8 of 275 comments (clear)

  1. backups by Anonymous Coward · · Score: 5, Insightful

    if its valuable back it up?

    1. Re:backups by Ol+Olsoc · · Score: 5, Insightful

      It's hard to feel sorry for the guy, even if he did lose a lot of money.

      Never, ever, ever put working video files - original footage or working copies, on an external drive. It's just too slow, especially in these days of 4K and upwards. The only things I use external drives for are backups, and transferring copies to clients.

      The bare minimum for using PP effectively is: 1 drive for OS+software, 1 drive for footage, 1 drive for MediaCache, and many external drives for backups. Never ever mix original footage and scratch copies - as this guy did. As an aside, I don't clear the MediaCache until after the project is completed, the product is delivered to the client, and all original footage is removed from the editing computer and stored elsewhere - external HDDs or whatever.

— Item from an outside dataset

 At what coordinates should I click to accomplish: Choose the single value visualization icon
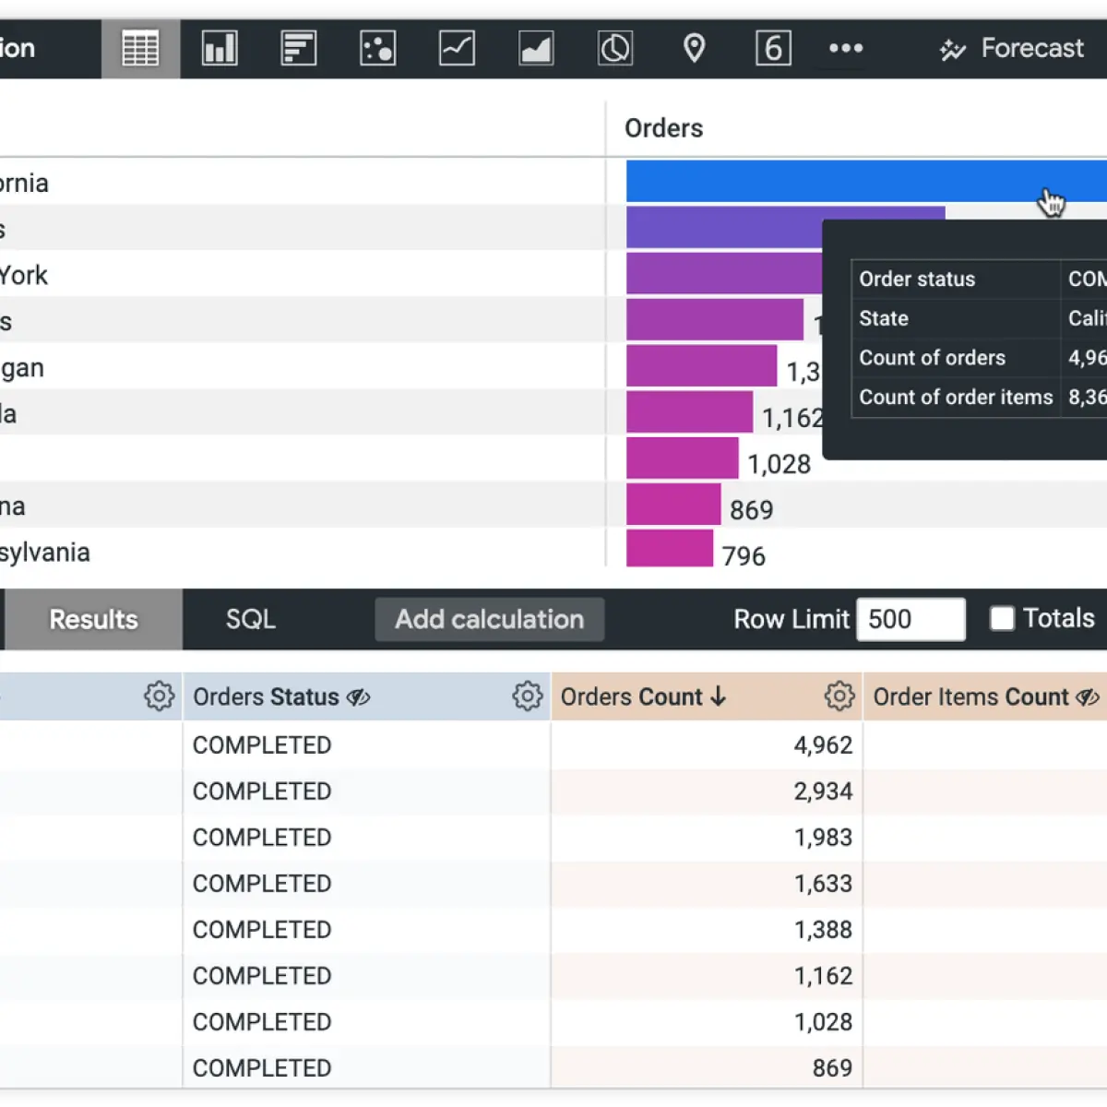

      When I use the term 'drive', it of course includes multi-disc volumes, RAID, etc. But OS+software, footage, and scratch/MediaCache should be on separate volumes.

      General comment here, and not a criticism, because you are correct. While we can get into the concept of who has the biggest backup weenie, it always devolves into the same thing as the password conundrum, where someone eventually says they use doubly random 256 Characters changed every minute, otherwise they are dumb.

      When in fact, this reductio ad absurdum one upsmanship is contrasted against someone who had no backup at all.

      For all of the wonderfulness of the better backup methods, the man simply would have not lost his files if he had 1 simple backup. Didn't have to be redundant, stored offsite, or on several different volumes. It isn't that the good methods aren't good, it's just that having no backup period is just division by zero.

      --
      The shepherds did so well protecting the flock that the sheep no longer believed that wolves existed.
  2. testdisk ftw by ThePhish · · Score: 5, Informative

    as soon as you realize this happens, "testdisk" in a controlled environment is the ONLY solution i use.

    done boneheaded things several times, testdisk saved me each time... and i highly doubt adobe did zero overwrites or anything other than a simple delete.

    1. Re:testdisk ftw by Zuriel · · Score: 5, Insightful

      Absolutely not.

      As soon as you realise you've lost a quarter of a million dollars worth of data, you turn it off and hand it over to a data recovery professional.

      There are all sorts of ways to recover data which are appropriate for recovering your collection of downloaded movies or whatever. At $250k you're well into 'call an expert' territory. He could probably have had that data back for a few hundred dollars. The $250,000 in lost data was caused by him ineptly fumbling around trying to do it himself.

  3. Man fails to backup data worth $250,000 by Nkwe · · Score: 5, Insightful

    Much better headline. Or to get with the times, "You will never guess how much this man lost by failing to backup his data".

  4. Re:Read the license agreement... by JoeyRox · · Score: 5, Insightful

    Except Adobe can't just waive away any liability with the stroke of a pen. There are existing laws and precedents which would supersede that clause, including implied warranties of fitness.

  5. Re:250K and no backups ? by Anonymous Coward · · Score: 5, Funny

    Actually he did have backups. He kept a 2nd copy of each file in the same folder.

  6. Re:Read the license agreement... by BoogieChile · · Score: 5, Insightful

    This wasn't somewhere else or "nearby" though. This was "In the directory that is used for storing temporary files".

    It's analogous to storing not-particularly-important email in the folder your email client calls "Junk" and then being surprised when they get irretrievably deleted.